4) Muslim human rights

The 2013 Pew report found that among Muslims who say Sharia should be the law of the land, most don’t favor the death penalty for those who convert. Indeed, there are movements to counter this very idea and they far too often go unreported. This leads to misperceptions and misrepresentations of Islam and Muslims’ stances on human rights.

Muslim leaders from across the world have helped draft and sign multiple religious freedom charters. Scores of Muslims not only live in a context of religious pluralism and switching, but understand it as an established social fact of a digitalized, global, and rapidly changing age.

There are even particular Muslim political frames that ascribe to philosophies and practices of democracy, universal conceptions of human rights, individual faith and piety, liberty and freedom of religion. This is what scholars such as Asaf Bayat, an Iranian professor at the University of Illinois, and others call “post-Islamism.” I refer to it as “alter-Islamism”—an alternative form of Islamist politics and practices that seek to merge the ideal of an Islamic state with the mechanism of democracy and advocacy for individual and corporate rights (e.g. Turkey’s AKP party, Ennahda in Tunisia, etc.). While this goal is far from perfect, it cannot be neglected.

5) Critique the numbers, go beyond

Finally, the Pew statistics seem to suggest that a majority of Muslims in large countries, and in multiple regions, favor stringent punishments for religious switching. These numbers need to be interrogated.

The statistics show that the majority of Muslims in several nations (Egypt, Jordan, Malaysia, etc.) support the death penalty for apostates. However, it must be noted that the percentages were taken from those who already favor shari’a as the law of the land (which is diffuse in its interpretation as well, see the work of Abdullah An Na’im). This makes a massive difference.

For example, the numbers show that 86 percent of respondents favor shari’a in Malaysia and 62 percent favor death penalty for apostasy. When you combine these percentages it reveals that only 53 percent of Malaysian Muslims surveyed support the death penalty for apostasy. Similar percentages emerge when the math is borne out in the Egyptian, Jordanian and Palestinian contexts.

Although these are still majorities, the statistics actually show that nearly half of respondents in each of these nations do not support the death penalty in these cases. This undergirds the point above that interpretations and applications of this “law” are far from settled, even in the most politically framed and Muslim majority nations surveyed.

Most importantly, however, it is imperative that our opinions concerning Muslims—and Muslim-majority nation-states—should not only be informed by quantitative data, but should be textured, nuanced and softened by qualitative experiences.

This means we must get to know our Muslim neighbors, co-workers and associates. In the context of these relationships we will see that Muslims are more than numbers, far more diverse than the headlines that hem them into narrow comprehensions in the Western imagination, and often are far more similar to us than we would like to admit.

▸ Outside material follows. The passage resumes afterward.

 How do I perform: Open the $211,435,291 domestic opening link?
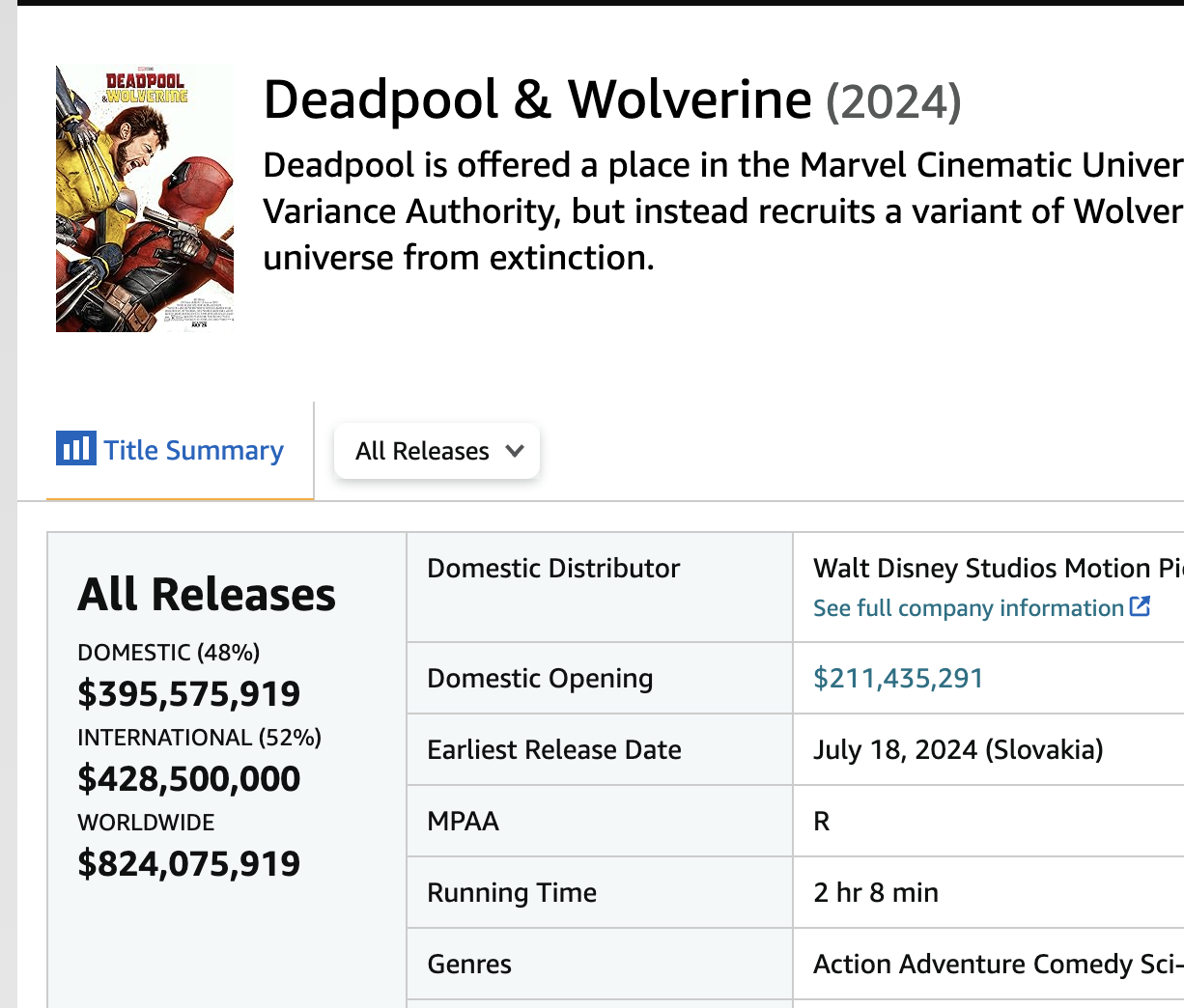point(898,679)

In the meantime, let us keep Ashraf and others who have had their human rights violated in our thoughts and prayers even as we are sure to not subvert the human rights we claim to support by letting fear, sensationalism and unclear data disfigure our perception of a large, varied and diffuse religious tradition such as Islam.

Ken Chitwood is a religion scholar, freelance journalist, religion news analyst and commentator researching global Islam at the University of Florida at its Center for Global Islamic Studies.